De nouvelles frappes israéliennes ont visé Beyrouth dans la nuit, faisant sept morts et plusieurs dizaines de blessés selon les autorités libanaises. L’aviation et des tirs depuis des navires de guerre auraient ciblé notamment le quartier de Jnah, proche de la banlieue sud, bastion du Hezbollah.
Sur place, les bombardements ont provoqué d’importants dégâts matériels : véhicules calcinés, cratères dans la chaussée, incendies en cours d’extinction. Cinq personnes ont été tuées dans la capitale, tandis que deux autres victimes ont été recensées lors d’une frappe distincte à Khaldé, au sud de Beyrouth.

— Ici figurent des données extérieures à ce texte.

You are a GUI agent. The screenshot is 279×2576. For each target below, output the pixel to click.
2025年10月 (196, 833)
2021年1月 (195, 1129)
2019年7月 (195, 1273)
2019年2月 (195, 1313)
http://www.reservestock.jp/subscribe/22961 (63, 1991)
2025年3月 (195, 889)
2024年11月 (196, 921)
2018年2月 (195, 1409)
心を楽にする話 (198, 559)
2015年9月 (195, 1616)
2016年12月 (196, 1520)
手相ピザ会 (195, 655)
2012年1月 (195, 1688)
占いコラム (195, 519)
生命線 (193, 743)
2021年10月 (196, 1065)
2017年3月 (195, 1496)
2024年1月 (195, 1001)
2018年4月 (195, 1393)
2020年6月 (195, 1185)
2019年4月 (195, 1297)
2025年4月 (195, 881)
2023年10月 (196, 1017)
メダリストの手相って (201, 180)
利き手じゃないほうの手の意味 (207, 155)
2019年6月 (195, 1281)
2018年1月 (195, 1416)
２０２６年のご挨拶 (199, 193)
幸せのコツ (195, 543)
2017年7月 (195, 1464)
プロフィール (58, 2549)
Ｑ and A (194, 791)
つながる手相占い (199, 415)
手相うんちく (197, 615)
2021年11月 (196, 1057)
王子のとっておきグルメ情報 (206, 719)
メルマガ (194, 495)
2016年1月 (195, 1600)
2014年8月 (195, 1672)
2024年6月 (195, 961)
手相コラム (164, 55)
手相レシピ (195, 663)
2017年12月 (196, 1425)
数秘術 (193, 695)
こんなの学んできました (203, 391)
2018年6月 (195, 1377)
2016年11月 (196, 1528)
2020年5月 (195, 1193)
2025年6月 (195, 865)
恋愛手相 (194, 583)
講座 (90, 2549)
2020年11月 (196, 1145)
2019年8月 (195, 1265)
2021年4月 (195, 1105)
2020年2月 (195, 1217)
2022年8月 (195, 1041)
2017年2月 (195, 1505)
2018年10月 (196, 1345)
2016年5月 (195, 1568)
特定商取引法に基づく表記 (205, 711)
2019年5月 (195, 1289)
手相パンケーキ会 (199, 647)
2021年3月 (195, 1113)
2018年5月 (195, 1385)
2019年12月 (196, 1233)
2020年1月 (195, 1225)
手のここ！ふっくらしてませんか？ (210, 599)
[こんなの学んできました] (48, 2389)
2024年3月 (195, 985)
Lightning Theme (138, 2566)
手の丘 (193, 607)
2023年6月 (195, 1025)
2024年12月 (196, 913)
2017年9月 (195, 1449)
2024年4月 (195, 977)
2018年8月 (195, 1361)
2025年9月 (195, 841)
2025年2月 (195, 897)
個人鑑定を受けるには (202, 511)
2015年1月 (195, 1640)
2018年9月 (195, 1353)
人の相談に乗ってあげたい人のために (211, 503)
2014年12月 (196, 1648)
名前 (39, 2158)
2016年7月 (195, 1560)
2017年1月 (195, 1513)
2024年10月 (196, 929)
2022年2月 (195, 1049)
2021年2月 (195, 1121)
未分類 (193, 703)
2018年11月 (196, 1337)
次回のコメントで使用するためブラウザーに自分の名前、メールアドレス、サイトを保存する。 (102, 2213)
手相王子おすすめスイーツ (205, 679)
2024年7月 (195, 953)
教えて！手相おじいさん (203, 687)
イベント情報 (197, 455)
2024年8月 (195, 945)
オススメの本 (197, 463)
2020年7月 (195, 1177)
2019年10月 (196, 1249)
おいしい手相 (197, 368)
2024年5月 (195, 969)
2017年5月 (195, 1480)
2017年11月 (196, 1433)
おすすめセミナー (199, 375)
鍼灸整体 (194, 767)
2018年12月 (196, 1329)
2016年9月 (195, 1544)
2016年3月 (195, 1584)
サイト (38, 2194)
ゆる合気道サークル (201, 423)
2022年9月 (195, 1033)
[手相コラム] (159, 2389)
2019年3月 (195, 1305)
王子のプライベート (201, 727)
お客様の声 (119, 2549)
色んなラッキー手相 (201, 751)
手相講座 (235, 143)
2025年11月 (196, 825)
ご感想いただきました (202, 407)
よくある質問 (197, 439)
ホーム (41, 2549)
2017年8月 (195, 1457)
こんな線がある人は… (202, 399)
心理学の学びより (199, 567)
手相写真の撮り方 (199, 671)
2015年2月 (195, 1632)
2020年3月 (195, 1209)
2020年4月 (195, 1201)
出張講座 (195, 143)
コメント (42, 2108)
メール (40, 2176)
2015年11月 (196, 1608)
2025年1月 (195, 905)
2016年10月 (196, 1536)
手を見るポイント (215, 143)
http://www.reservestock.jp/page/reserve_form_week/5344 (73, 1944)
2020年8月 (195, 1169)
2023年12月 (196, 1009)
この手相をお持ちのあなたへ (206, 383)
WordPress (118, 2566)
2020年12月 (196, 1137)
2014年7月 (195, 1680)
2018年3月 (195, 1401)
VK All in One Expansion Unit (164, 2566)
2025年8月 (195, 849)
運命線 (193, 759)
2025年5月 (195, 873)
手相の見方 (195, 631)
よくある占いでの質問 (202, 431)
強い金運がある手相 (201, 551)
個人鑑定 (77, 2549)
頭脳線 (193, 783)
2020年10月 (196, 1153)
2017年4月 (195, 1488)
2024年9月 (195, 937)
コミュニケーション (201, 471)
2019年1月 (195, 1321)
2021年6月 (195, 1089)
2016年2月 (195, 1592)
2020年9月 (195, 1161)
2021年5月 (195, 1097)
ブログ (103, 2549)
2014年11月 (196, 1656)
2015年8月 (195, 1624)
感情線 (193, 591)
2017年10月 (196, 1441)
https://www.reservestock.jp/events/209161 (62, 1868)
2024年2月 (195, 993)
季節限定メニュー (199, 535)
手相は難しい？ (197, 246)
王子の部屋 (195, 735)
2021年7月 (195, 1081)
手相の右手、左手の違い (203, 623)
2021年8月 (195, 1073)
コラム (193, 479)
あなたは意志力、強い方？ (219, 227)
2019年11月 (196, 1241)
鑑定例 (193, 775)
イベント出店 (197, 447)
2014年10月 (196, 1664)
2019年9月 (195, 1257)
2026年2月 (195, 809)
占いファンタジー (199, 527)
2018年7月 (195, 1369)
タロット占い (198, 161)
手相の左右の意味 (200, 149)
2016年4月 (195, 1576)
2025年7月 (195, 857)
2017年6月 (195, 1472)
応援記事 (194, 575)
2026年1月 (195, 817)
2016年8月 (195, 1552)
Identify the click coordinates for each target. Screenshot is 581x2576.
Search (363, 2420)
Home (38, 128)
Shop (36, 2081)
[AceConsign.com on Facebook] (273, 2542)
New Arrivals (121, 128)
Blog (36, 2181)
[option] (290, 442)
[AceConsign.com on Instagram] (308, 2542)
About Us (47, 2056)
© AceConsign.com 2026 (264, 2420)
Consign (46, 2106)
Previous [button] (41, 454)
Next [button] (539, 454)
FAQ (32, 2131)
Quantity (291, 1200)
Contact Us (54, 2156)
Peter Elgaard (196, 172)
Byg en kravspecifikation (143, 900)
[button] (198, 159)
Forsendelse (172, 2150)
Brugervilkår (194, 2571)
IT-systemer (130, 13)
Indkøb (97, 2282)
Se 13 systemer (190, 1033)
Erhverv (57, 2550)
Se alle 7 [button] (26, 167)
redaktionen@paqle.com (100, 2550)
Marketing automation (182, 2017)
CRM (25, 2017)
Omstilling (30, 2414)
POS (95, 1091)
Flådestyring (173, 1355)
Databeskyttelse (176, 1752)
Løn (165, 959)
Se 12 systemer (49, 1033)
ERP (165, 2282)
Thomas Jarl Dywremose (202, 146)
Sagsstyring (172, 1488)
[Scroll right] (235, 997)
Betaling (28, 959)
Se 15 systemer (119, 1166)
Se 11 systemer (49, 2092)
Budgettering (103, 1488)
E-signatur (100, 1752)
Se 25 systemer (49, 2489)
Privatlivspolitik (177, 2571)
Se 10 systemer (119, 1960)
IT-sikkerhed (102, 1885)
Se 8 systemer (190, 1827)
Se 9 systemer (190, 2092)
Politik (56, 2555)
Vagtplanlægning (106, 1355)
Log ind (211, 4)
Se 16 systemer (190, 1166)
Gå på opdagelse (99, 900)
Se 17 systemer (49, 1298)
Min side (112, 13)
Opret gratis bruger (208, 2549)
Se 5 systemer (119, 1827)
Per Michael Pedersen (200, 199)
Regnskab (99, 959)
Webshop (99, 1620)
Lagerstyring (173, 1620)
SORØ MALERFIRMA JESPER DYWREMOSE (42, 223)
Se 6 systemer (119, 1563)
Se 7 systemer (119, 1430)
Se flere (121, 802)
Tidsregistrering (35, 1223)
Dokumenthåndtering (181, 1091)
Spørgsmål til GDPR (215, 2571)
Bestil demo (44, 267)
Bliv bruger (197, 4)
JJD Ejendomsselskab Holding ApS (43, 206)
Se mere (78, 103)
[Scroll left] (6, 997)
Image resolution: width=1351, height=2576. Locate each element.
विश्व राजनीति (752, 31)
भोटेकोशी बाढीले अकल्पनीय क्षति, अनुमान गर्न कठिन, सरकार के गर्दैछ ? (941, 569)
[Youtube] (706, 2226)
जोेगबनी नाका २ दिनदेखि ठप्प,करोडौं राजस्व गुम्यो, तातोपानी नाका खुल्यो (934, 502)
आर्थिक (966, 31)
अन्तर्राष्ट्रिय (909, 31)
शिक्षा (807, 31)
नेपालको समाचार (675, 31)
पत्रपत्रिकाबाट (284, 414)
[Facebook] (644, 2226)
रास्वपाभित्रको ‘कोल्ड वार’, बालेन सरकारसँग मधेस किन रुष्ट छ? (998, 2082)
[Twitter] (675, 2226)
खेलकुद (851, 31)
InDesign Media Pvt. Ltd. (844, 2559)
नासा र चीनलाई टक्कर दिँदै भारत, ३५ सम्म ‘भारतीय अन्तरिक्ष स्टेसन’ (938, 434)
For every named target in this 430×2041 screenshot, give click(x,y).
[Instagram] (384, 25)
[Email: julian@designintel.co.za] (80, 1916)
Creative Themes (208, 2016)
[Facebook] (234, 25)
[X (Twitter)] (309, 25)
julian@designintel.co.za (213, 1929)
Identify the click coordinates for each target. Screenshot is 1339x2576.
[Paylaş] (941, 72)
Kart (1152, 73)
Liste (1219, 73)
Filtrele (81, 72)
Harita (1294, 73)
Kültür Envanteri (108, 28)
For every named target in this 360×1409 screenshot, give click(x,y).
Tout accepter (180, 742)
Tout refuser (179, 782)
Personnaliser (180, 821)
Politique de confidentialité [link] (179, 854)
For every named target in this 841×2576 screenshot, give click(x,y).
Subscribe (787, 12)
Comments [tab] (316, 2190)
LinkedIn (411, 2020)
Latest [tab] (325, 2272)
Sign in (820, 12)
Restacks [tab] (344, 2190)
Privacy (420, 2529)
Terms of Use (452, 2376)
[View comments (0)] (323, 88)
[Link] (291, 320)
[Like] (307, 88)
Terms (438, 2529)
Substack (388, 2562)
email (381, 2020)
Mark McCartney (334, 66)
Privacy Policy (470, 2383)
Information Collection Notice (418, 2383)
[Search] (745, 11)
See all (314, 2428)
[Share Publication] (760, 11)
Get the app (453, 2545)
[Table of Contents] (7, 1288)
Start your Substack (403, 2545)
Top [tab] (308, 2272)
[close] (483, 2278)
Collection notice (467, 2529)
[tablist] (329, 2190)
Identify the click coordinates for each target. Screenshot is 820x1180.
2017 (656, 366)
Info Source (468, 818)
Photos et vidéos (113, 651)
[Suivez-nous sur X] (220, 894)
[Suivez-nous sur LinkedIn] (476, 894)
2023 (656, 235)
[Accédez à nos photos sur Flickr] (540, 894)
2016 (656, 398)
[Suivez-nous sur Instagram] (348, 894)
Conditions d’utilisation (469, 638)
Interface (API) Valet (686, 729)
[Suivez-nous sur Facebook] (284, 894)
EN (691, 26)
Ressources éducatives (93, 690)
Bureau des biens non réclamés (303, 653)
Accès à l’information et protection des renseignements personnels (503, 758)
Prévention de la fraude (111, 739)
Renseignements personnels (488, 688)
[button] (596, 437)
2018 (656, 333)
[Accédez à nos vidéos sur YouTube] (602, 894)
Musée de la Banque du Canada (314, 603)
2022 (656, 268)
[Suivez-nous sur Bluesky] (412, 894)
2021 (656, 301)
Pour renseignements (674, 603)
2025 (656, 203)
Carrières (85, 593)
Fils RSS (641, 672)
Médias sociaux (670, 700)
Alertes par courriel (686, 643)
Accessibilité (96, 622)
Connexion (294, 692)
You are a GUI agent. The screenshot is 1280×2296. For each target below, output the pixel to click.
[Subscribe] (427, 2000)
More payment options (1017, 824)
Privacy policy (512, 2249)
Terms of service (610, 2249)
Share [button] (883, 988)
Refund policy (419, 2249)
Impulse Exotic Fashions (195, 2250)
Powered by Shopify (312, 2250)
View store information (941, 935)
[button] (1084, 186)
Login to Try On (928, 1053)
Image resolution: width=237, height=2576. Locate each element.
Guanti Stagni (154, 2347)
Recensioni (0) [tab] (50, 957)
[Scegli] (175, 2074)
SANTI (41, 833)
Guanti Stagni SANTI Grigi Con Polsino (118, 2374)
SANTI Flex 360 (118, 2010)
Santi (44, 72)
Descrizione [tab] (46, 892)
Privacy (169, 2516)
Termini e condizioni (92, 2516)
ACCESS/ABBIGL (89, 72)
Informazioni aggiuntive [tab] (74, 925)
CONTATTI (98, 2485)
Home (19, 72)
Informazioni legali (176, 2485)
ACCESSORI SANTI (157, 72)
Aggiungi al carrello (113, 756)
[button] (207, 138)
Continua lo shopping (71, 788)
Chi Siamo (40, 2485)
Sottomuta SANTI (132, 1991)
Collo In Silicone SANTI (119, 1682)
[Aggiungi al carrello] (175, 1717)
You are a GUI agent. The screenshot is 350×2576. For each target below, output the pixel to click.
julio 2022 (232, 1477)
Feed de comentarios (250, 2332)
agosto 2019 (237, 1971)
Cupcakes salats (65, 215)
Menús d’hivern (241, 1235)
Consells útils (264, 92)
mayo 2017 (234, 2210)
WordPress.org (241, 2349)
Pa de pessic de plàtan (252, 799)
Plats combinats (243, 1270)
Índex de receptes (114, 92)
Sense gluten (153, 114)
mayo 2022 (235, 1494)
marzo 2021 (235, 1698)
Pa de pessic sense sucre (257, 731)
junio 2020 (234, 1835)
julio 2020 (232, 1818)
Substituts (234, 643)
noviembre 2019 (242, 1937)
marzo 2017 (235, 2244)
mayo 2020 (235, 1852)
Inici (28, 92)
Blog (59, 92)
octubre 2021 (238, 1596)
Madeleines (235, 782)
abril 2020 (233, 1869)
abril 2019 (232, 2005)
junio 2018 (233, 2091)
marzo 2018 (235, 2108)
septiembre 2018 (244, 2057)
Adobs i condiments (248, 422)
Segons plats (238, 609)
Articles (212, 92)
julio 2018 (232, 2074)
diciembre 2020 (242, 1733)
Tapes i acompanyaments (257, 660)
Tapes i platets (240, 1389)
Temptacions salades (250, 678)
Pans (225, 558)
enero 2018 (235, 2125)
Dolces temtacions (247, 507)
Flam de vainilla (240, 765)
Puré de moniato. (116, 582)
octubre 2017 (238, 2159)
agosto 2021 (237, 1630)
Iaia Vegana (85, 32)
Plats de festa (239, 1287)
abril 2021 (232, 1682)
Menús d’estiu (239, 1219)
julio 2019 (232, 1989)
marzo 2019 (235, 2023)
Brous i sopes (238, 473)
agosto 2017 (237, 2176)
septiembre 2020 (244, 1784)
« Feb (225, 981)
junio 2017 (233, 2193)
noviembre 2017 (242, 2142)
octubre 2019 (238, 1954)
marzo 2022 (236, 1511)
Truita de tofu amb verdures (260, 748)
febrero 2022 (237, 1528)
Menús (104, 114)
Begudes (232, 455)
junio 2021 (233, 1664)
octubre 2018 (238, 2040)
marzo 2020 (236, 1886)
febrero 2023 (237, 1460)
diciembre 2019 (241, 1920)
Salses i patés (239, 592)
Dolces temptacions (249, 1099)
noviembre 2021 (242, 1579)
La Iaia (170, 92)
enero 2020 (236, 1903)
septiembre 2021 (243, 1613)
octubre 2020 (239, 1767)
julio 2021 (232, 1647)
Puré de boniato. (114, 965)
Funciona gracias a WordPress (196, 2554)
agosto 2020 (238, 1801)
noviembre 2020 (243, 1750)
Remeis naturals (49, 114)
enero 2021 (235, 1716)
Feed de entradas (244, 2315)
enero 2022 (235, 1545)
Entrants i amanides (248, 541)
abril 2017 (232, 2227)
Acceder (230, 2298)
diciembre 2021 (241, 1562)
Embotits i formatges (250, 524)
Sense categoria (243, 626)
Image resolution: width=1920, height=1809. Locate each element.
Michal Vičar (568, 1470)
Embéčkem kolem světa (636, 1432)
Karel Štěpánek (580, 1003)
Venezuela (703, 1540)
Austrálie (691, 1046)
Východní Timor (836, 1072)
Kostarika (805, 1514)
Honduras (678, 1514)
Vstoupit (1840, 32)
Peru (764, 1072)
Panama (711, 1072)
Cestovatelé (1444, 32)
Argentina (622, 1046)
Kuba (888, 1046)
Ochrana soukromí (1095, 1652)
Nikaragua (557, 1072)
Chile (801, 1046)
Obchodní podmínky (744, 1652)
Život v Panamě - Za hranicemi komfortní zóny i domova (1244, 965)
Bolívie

L’armée israélienne affirme avoir visé des responsables de haut rang du Hezbollah. Le mouvement chiite a confirmé la mort de l’un de ses membres, Mohammad Baqer al-Naboulsi. Les frappes s’inscrivent dans une campagne militaire plus large qui a déjà fait plus de 1 200 morts et provoqué plus d’un million de déplacés au Liban depuis début mars.
Le conflit prend également une dimension régionale accrue. Un message attribué à Ali Khamenei, transmis par son successeur Mojtaba Khamenei au chef du Hezbollah Naïm Qassem, réaffirme le soutien de Téhéran à la « résistance » face à Israël et aux États-Unis.
Sur le terrain, des affrontements sont signalés dans le sud du Liban, où les forces israéliennes mènent des incursions près de la frontière, notamment autour de Chamaa. Cette dynamique alimente les inquiétudes d’une occupation durable.
Le ministre israélien de la Défense Israel Katz a évoqué la création d’une « zone de sécurité » dans le sud du Liban après le conflit. Une perspective vivement dénoncée par son homologue libanais Michel Menassa, qui y voit un projet d’occupation et de déplacement forcé de populations.
L’Organisation des Nations unies s’inquiète d’un risque de nouveau territoire occupé dans la région. Plusieurs pays européens ont également appelé à garantir la sécurité des Casques bleus, déjà affectés par les combats en cours.